* TASK STATEMENT: Take the lines below beginning at the line that has "is (881, 977)." and stopping after the line that has "Given: Select the 2023 x-axis label", and print them exactly as they are, with no other lines.

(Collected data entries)
--- START ---

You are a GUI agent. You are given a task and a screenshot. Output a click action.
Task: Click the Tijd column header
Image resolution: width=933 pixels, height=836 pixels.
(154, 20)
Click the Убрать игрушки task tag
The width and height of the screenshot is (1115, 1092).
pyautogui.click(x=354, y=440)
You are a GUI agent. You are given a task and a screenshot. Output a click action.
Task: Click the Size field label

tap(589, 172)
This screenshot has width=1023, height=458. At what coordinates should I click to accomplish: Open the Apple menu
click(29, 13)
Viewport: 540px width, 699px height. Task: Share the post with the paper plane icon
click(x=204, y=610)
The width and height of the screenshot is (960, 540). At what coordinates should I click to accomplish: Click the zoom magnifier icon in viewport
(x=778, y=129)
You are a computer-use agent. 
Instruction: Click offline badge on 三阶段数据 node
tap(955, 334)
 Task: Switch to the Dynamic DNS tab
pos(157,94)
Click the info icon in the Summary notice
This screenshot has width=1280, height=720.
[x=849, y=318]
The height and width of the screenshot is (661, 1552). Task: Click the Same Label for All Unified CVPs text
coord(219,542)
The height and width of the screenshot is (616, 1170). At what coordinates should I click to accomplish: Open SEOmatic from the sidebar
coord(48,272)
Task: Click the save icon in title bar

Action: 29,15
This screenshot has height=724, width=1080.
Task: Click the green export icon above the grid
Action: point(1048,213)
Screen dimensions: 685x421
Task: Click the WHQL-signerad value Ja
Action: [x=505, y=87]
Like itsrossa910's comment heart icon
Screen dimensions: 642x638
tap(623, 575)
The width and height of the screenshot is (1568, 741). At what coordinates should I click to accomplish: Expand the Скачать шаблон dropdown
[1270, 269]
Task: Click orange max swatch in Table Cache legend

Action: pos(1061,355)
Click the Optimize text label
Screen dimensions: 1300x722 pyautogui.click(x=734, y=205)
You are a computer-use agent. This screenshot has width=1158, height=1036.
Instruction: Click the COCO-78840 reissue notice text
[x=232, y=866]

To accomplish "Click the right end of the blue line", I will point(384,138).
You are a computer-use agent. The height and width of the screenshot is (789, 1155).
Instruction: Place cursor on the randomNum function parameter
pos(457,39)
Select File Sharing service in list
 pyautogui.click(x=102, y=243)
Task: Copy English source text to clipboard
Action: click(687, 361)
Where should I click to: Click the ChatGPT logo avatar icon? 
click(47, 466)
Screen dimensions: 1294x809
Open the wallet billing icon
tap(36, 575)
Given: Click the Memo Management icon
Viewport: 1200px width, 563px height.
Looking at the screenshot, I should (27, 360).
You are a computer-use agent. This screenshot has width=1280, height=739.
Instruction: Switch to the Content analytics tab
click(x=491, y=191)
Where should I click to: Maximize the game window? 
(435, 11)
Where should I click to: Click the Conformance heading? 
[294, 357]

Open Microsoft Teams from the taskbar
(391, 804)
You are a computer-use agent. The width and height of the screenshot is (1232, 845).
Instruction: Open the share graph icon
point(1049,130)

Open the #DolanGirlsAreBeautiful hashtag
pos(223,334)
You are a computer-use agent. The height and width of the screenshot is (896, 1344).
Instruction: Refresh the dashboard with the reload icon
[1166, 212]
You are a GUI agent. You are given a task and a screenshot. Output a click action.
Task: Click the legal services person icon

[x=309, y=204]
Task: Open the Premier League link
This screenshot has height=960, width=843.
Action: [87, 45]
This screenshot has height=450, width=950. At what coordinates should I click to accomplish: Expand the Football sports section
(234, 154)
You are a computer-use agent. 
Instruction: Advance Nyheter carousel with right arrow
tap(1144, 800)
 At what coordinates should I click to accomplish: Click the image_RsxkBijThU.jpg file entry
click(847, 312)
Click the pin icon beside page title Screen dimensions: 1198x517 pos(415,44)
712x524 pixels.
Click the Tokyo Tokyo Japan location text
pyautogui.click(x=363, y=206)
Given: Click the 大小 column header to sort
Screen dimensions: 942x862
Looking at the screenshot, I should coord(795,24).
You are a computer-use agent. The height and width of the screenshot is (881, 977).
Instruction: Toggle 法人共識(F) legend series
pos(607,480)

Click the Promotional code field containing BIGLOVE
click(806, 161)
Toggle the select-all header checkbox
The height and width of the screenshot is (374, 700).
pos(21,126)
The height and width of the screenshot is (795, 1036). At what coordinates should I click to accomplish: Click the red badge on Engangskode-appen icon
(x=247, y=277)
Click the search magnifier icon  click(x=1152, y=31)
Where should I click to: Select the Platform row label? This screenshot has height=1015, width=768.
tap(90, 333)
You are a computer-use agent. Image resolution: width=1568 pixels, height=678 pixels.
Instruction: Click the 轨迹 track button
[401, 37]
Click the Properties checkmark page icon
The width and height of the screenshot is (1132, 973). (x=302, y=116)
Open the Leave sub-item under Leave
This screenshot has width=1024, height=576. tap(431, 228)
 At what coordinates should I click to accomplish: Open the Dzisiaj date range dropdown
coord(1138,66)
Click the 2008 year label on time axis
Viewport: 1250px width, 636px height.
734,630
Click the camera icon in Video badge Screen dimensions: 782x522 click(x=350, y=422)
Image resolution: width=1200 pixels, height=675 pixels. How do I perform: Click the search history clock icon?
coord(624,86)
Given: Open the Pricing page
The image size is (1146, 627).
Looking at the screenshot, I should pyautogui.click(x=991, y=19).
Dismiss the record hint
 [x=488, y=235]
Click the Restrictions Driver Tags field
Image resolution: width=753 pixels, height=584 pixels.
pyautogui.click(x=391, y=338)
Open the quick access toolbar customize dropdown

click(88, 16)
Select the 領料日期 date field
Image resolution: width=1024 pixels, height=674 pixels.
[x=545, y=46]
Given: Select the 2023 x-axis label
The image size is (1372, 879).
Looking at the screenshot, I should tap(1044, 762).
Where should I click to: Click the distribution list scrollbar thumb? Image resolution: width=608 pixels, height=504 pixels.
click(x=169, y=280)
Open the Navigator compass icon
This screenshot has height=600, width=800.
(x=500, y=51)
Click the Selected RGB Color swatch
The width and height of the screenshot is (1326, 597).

--- END ---

* RESPONSE BOX:
You are a computer-use agent. The height and width of the screenshot is (881, 977).
Instruction: Toggle 法人共識(F) legend series
pos(607,480)

Click the Promotional code field containing BIGLOVE
click(806, 161)
Toggle the select-all header checkbox
The height and width of the screenshot is (374, 700).
pos(21,126)
The height and width of the screenshot is (795, 1036). At what coordinates should I click to accomplish: Click the red badge on Engangskode-appen icon
(x=247, y=277)
Click the search magnifier icon  click(x=1152, y=31)
Where should I click to: Select the Platform row label? This screenshot has height=1015, width=768.
tap(90, 333)
You are a computer-use agent. Image resolution: width=1568 pixels, height=678 pixels.
Instruction: Click the 轨迹 track button
[401, 37]
Click the Properties checkmark page icon
The width and height of the screenshot is (1132, 973). (x=302, y=116)
Open the Leave sub-item under Leave
This screenshot has width=1024, height=576. tap(431, 228)
 At what coordinates should I click to accomplish: Open the Dzisiaj date range dropdown
coord(1138,66)
Click the 2008 year label on time axis
Viewport: 1250px width, 636px height.
734,630
Click the camera icon in Video badge Screen dimensions: 782x522 click(x=350, y=422)
Image resolution: width=1200 pixels, height=675 pixels. How do I perform: Click the search history clock icon?
coord(624,86)
Given: Open the Pricing page
The image size is (1146, 627).
Looking at the screenshot, I should pyautogui.click(x=991, y=19).
Dismiss the record hint
 [x=488, y=235]
Click the Restrictions Driver Tags field
Image resolution: width=753 pixels, height=584 pixels.
pyautogui.click(x=391, y=338)
Open the quick access toolbar customize dropdown

click(88, 16)
Select the 領料日期 date field
Image resolution: width=1024 pixels, height=674 pixels.
[x=545, y=46]
Given: Select the 2023 x-axis label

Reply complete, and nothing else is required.